3.  The Company is a limited public company, and the following apply:

    (a) no limitations will apply to the transfer of its shares;

    (b) the number of shareholders will be unlimited;

    (c) the Company may issue shares, debentures or any other securities to the
        public.

    (d) the liability of its shareholders is limited by shares.

SHARE CAPITAL
- -------------

4.  (a) The share capital of the Company is NIS fifty thousand (50,000), divided
        into 16,666,666 Ordinary Shares of NIS 0.003 nominal value each
        ("Ordinary Shares").

    (b) Each Ordinary Share entitles its holder to receive notice of, and to
        participate in, all General Meetings of the Company, and to one (1) vote
        in such meetings for every share, and the other rights specified in
        these Articles.


AMENDMENT OF ARTICLES
- ---------------------

5.  These Articles  may be amended by a majority vote at a meeting of
    shareholders of the Company, with the exception of Article 50 which may be
    amended only by the affirmative vote of 75% of the shareholders present (in
    person or by proxy) and voting on such resolution at a General Meeting.

    If the Company's shares are divided into classes of shares, then a change
    that infringes on the rights of a class of shares shall be made only with
    the approval of a General Meeting of that


    class; the provisions of these Articles shall apply, mutatis mutandis, to
    the adoption of decisions by a class meeting.

    Notwithstanding the provisions of this Article , a change of these Articles
    that obligates a shareholder to acquire additional shares or to increase the
    extent of his liability shall not obligate the shareholder without his
    consent.

SHARES
- -------

6.  Subject to these Articles or to the terms of any resolution creating new
    shares, the unissued shares in the registered share capital of the Company
    from time to time shall be under the control of the Board of Directors,
    which shall have the power to allot shares or otherwise dispose of them to
    such persons, on such terms and conditions, and either at par or at a
    premium or, subject to the provisions of the Statutes, at a discount, and at
    such times as the Board of Directors may think fit, and the power to give to
    any person the option to acquire from the Company any shares, either at
    nominal value or at a premium or, subject as aforesaid, at a discount,
    during such time and for such consideration as the Board of Directors may
    determine.

7.  If two or more persons are registered as joint holders of any share, any one
    of such persons may give effectual receipts for any dividends or other
    monies in respect of such share.

    The Company shall not be required to recognize any holder of a share as a
    holder other than the registered holder of such share.

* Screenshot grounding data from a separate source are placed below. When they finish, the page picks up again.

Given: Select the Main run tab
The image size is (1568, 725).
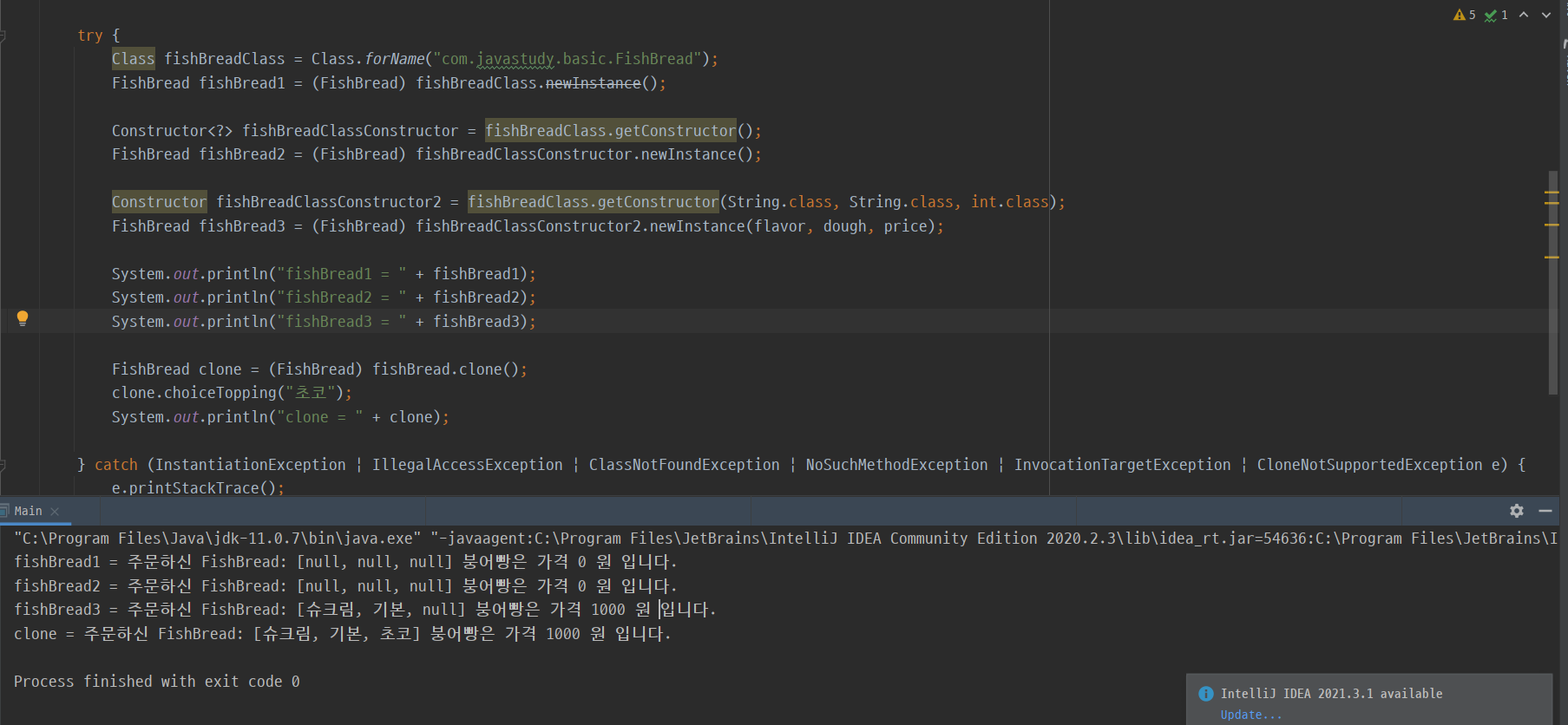Looking at the screenshot, I should [28, 511].
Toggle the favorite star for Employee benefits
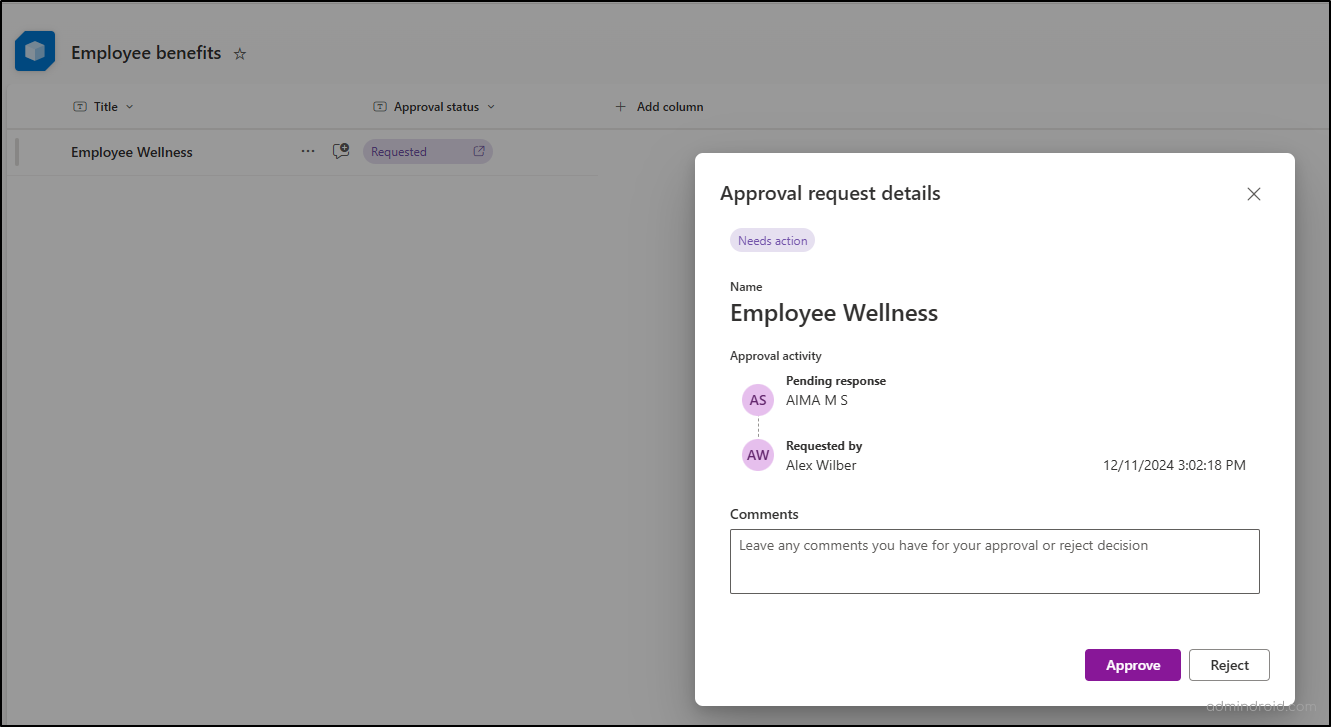 [x=239, y=54]
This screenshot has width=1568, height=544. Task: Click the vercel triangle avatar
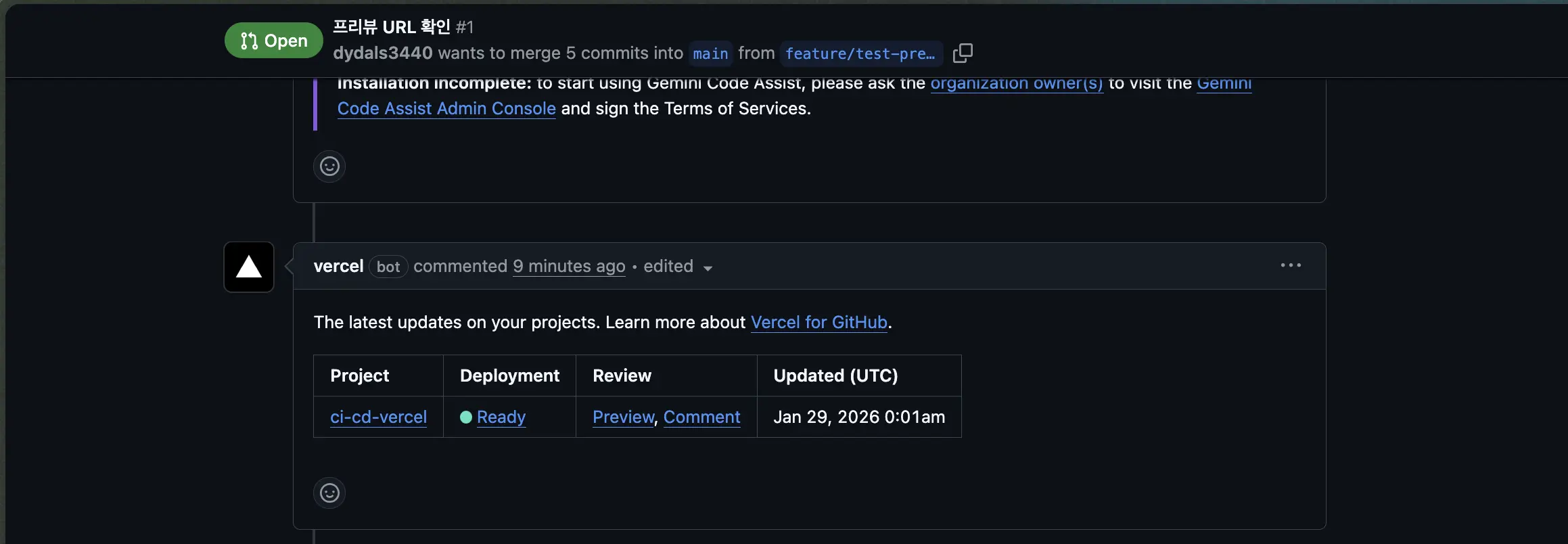249,267
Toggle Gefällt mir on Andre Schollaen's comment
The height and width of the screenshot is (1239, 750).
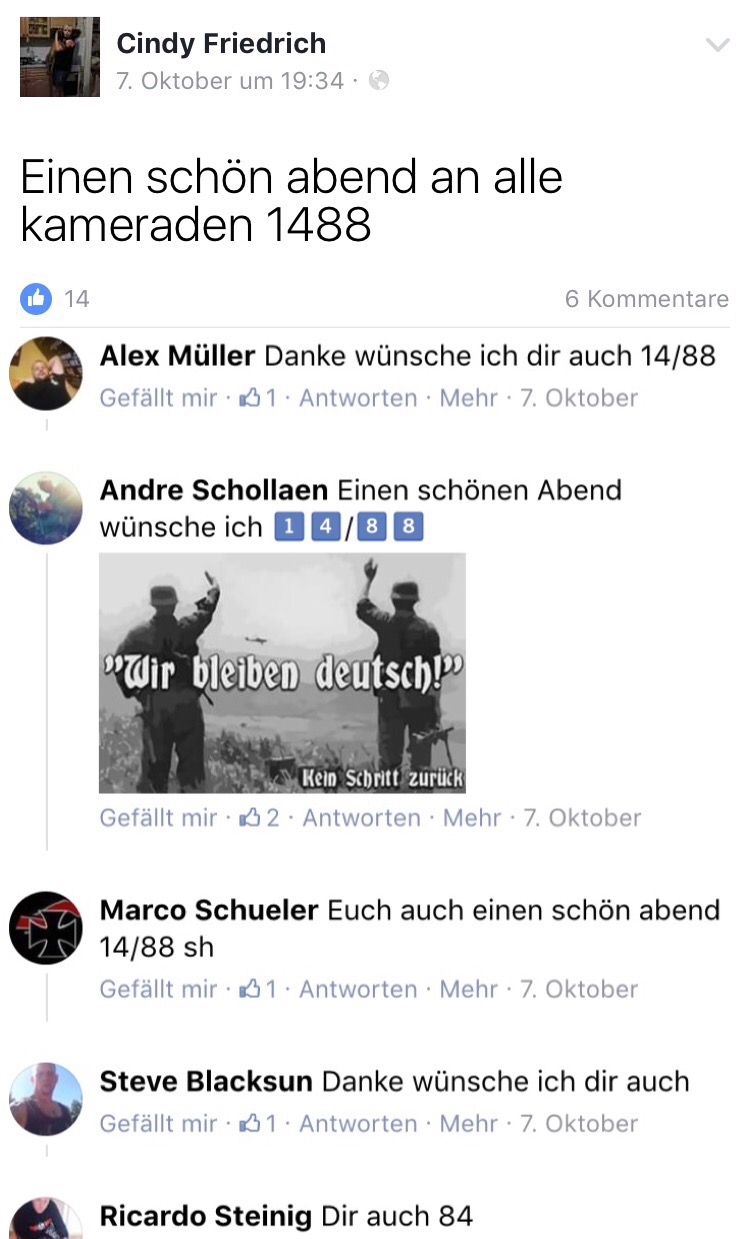pos(158,818)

8.  Every shareholder registered in the Shareholders' Register shall be
    entitled, without payment, to receive within thirty days after allotment or
    registration of transfer (unless the conditions of issuance provide for a
    longer interval), one certificate under the Seal for all the shares
    registered in his name,  and if the Board of directors so approves, several
    certificates, each for one or more of such shares.  Each certificate shall
    specify the number and denoting numbers of the shares in respect of which it
    is issued and may also specify the amount paid up thereon;  provided that,
    in the case of joint holders, the Company shall not be bound to issue more
    than one certificate to all the joint holders, and delivery of such
    certificate to one of them shall be sufficient delivery to all.  Every
    certificate shall be signed by one Director and countersigned by the
    Secretary or some other person nominated by the Board of Directors for this
    purpose.

9.  If any share certificate shall be defaced, worn out, destroyed or lost, it
    may be renewed on such evidence being produced, and such indemnity (if any)
    being given as the Board of  Directors shall require and (in the case of
    defacement or wearing out) upon delivery of the old certificate and, in any
    case, upon payment of such sum not exceeding NIS 50 (fifty New Israeli
    Shekels) as the Board of Directors may from time to time require.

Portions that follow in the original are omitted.